625 Depression and Anxiety as a Factor of Contact Precautions over Two Years in An Urban Tertiary Care Hospital

Saturday, March 20, 2010
Grand Hall (Hyatt Regency Atlanta)
Hannah R. Day, MS , University of Maryland, Baltimore, MD
Eli N. Perencevich, MD , University of Maryland School of Medicine, Baltimore, MD
Seth Himelhoch, MD, MPH , University of Maryland School of Medicine, Baltimore, MD
Marin L. Schweizer, PhD , University of Maryland School of Medicine, Baltimore, MD
Daniel J. Morgan , Univ of Maryland, Baltimore, MD

Background: Contact Precautions are generally reported to increase depression and anxiety in hospitalized patients. Previous studies have been limited by small sample size and narrow range of underlying conditions of included patients.

Objective: To estimate the association between contact precautions and depression/anxiety among all major medical/surgical service admissions over two years.  

                                      

Methods: All admissions (n=51,946) to major medical/surgical services during two years at an urban tertiary care hospital were queried from a well-validated relational database containing patients' administrative, pharmacy and laboratory data. Out of 51,946 admissions, 9,561 admissions were excluded due to use of antidepressants, and 1,202 were excluded due to drug or alcohol dependence.  In this study, Contact Precautions were defined as presence of an indicator for any multidrug-resistant bacteria. Outcomes were ICD-9 codes for anxiety and depression. Chi-squared, t-tests and logistic regression analyses were completed in SAS v9.1.

Results:   Among the 41,183 admission included in this study, 6,005 patients were on Contact Precautions. There were 5,537 ICD-9 codes for depression and 1,946 ICD-9 codes for anxiety. Patients placed on Contact Precautions had higher odds of having an ICD-9 code for depression (unadjusted odds ratio (OR): 1.34 CI: 1.24-1.44) than patients not placed on Contact Precautions. In contrast, Contact Precautions were associated with fewer ICD-9 codes for anxiety (OR: 0.86 95% confidence intervals (CI): 0.75-0.99).  Bivariate analyses showed many potential confounders. Age, gender, Charlson comorbidity score, ICU stay, previous admission to the hospital in the past year and length of stay were chosen for the final models based on biologic plausibility and/or statistical significance.

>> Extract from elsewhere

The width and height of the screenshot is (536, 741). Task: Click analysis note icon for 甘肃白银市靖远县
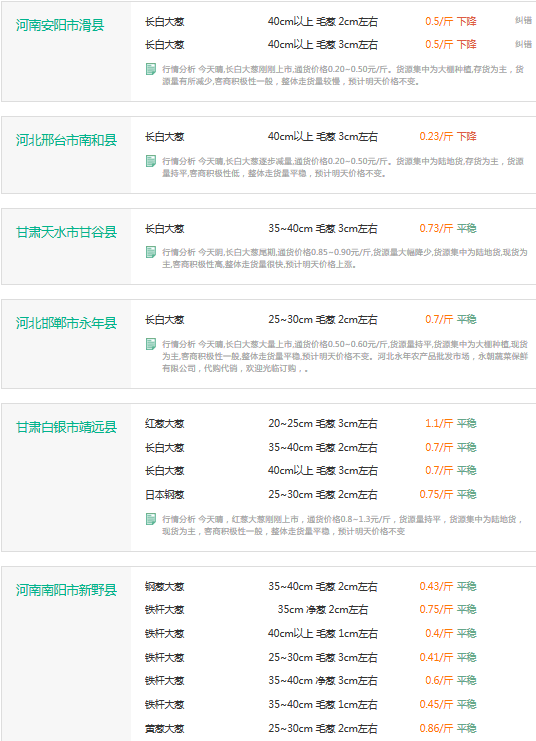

Adjusting for age, gender, Charlson comorbidity score, ICU stay, previous admission to the hospital in the past year and length of stay, the use of Contact Precautions was associated with higher odds of having an ICD-9 code for depression. (OR: 1.19 95% CI: 1.09-1.30). When adjusting for the same factors, the use of Contact Precautions was associated with lower odds of having an ICD-9 code for Anxiety (OR: 0.84 95% CI: 0.72-0.99). 

Conclusions: In a large administrative database, patients who were on Contact Precautions had more frequent diagnoses of depression and less frequent diagnoses of anxiety disorders. Depression appears to be more frequent in patients on Contact Precautions and merits further research.